In 1817, Ann Carbery Mattingly was a 34-year-old widow, socialite, and sister to the mayor of Washington, DC, Captain Thomas Carbery, and they were both from an old Catholic Maryland family. Mrs. Mattingly had been the picture of health until about this time she was diagnosed with breast cancer and her life quickly became a painful endurance.
For seven years, Mrs. Mattingly was bedridden from pain and weakness and the slightest touch on her skin brought on excruciating pain, and she developed other painful ailments from being in bed for so long. She was taking so much laudanum--a powerful painkiller of the time derived from opium, morphine, and codeine-that she was rarely lucid and doctors were resigned to trying to control the pain until death inevitably took her.
However, Ann was not scared of death and throughout her ordeal she "exercised a Christian fortitude, and practiced a habitual piety and resignation, truly edifying and consolatory to her relatives and friends," according to Bishop John England of Charleston, who wrote about her later.
But two Jesuit priests were not ready to give up. Fr. Stephen Dubuisson and Fr. Anthony Kohlmann were family friends and had heard about a miracle-working priests in Germany, Rev. Prince Alexander Hohenlohe, who had built up a following in the 8120s after a number of miraculous cures through his intercession. So, the Jesuits wrote to Prince Alexander on Ann's behalf in January 1824, asking for him to remember her at his monthly special Mass for those outside of Europe requesting his intercession. They then followed Prince Alexander's specific process of making a novena to the Holy Name of Jesus, administering a particular blessing, and then having the miracle-seeker go to Confession and receive Holy Communion at the same moment as Prince Alexander's Mass in Germany.
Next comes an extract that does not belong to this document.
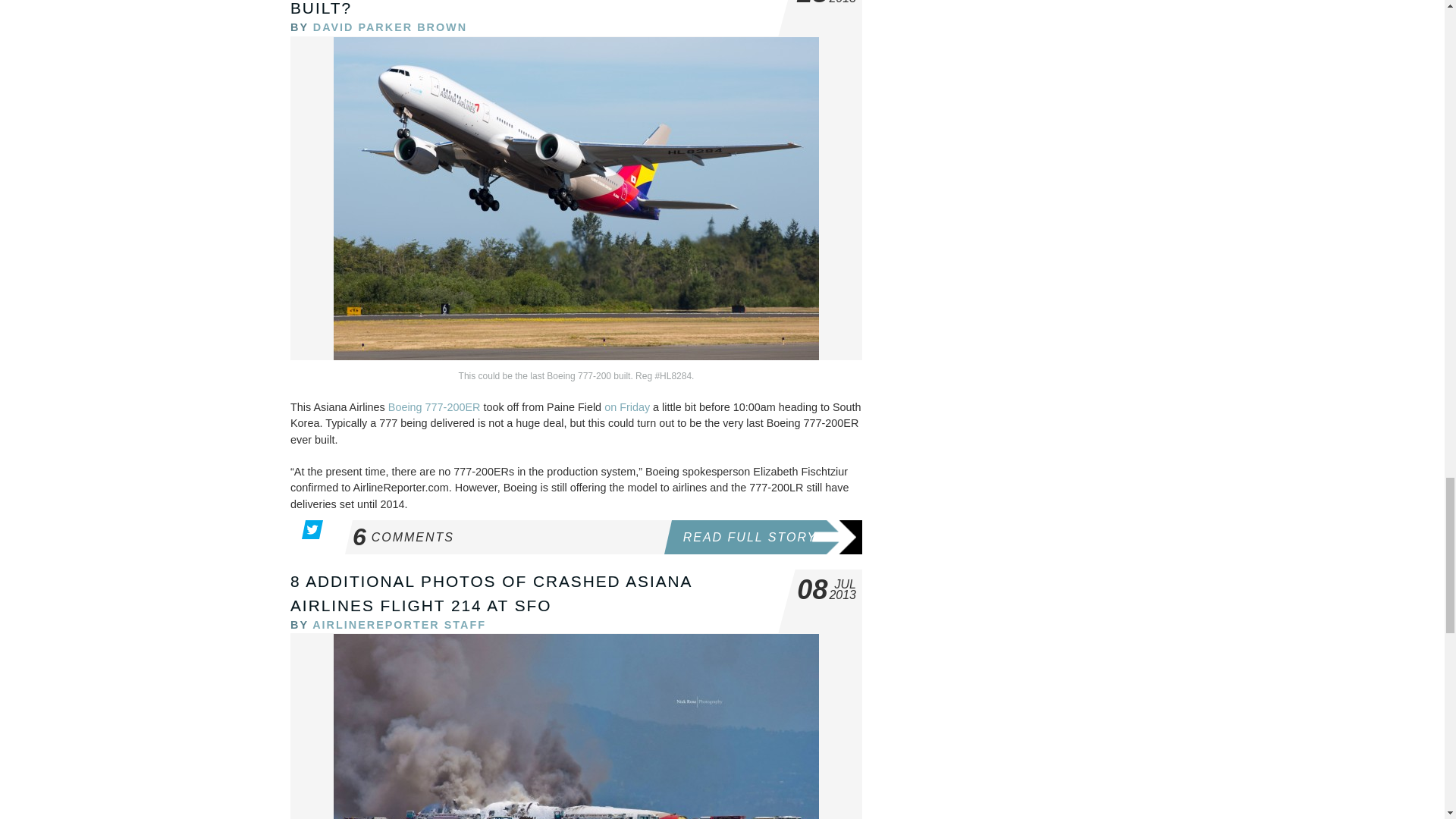
Could this Be the Last Boeing 777-200ER Ever Built? (521, 8)
Posts by David Parker Brown (390, 27)
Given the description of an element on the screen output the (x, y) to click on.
All of these conditions were fulfilled on March 10, 1824, the two priests offered successive Masses in Washington, DC, at 2am and 3:30am in order to ensure they were synchronized with Prince Alexander.
After Ann received Communion with difficulty, the effect was immediate. Within moments, all evidence of sickness was done and her strength returned. She sat up, and she said, “Lord Jesus! What have I done to deserve so great a favor?”
As word spread, thousands came to see Ann. While her cure was a sensation in Washington, DC, many Catholics--including her brother, Mayor Thomas Carbery and Archbishop Marechal of Baltimore--took a more cautious approach. They were rightly concerned that there was already deep anti-Catholic prejudice in the United States and word of such a miracle could inflame charges of sorcery and fraud. Which it did.
In fact, some historians attribute the controversy over the miracle as one of the causes of the rise of the Know Nothing Party, a movement to restrict Catholics and strip them of their rights through the realm of politics.
But through it all, Mrs. Ann Mattingly lived in Washington, DC, free of her cancer, for 31 more years, dying at 70 years old in 1855. And she was forever grateful to God for the miraculous deliverance from seven years of horrible pain and disease.